- _Records to process_
= = = = = = =
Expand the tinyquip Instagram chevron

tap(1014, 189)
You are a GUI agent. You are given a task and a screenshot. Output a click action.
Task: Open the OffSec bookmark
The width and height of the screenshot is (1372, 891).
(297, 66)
= = = = = = =
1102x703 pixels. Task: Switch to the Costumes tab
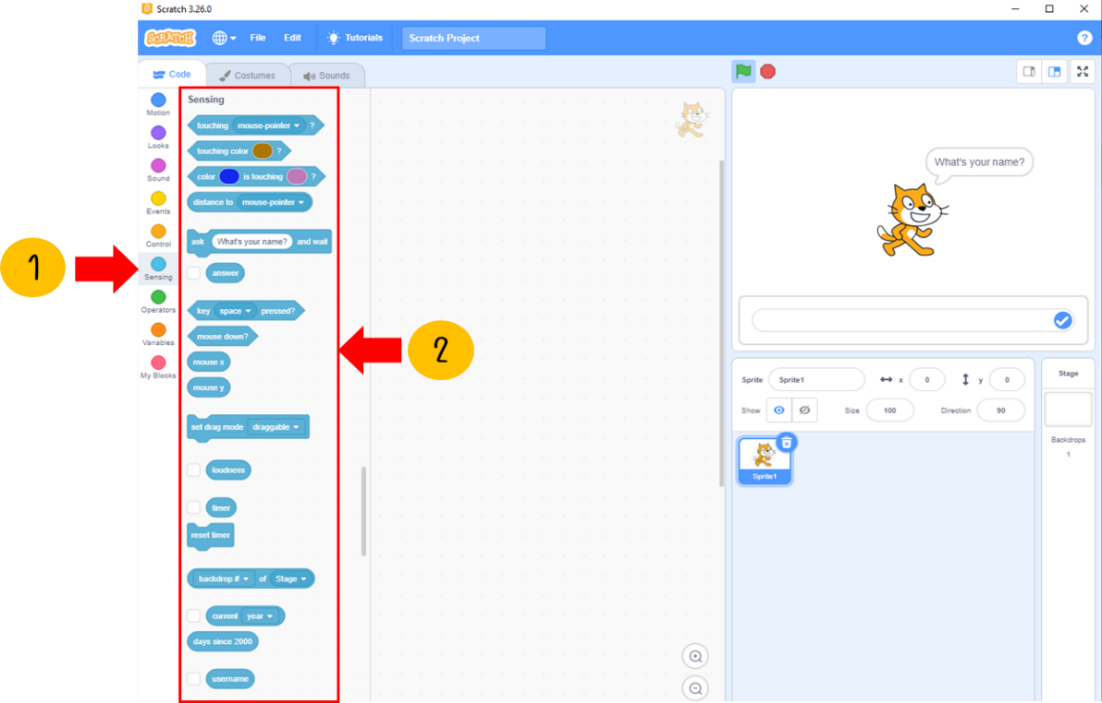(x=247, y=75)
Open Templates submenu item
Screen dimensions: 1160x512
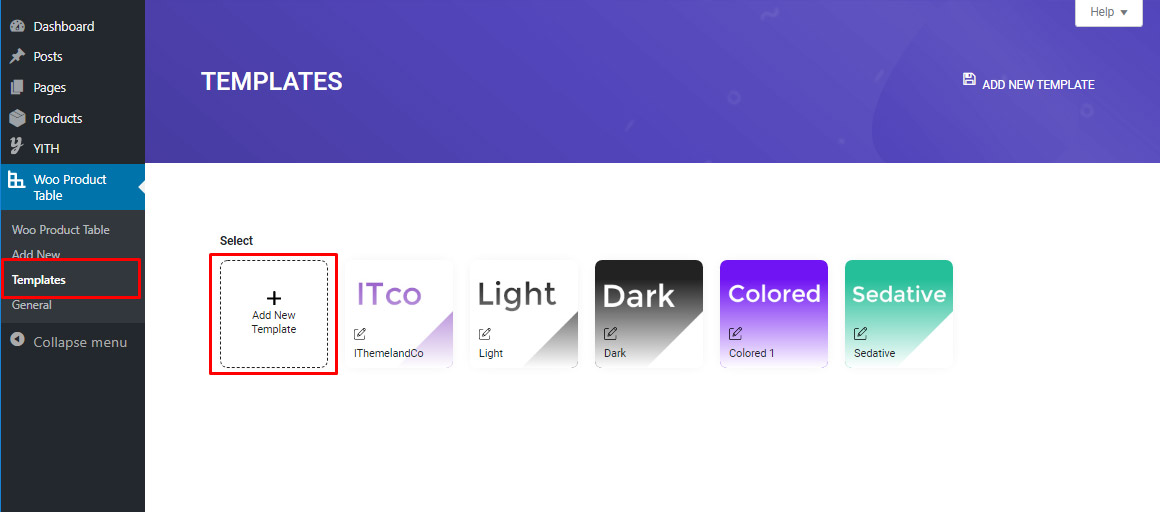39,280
= = = = = = =
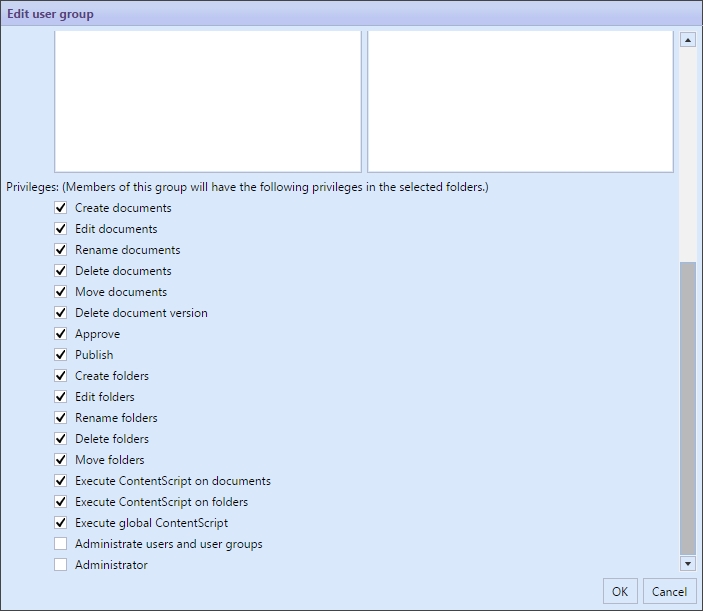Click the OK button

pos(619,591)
= = = = = = =
- _What you need to do_
For this exercise, copy each line from the listing above that has the word "Open".

- _Result below_
Task: Open the OffSec bookmark
Open Templates submenu item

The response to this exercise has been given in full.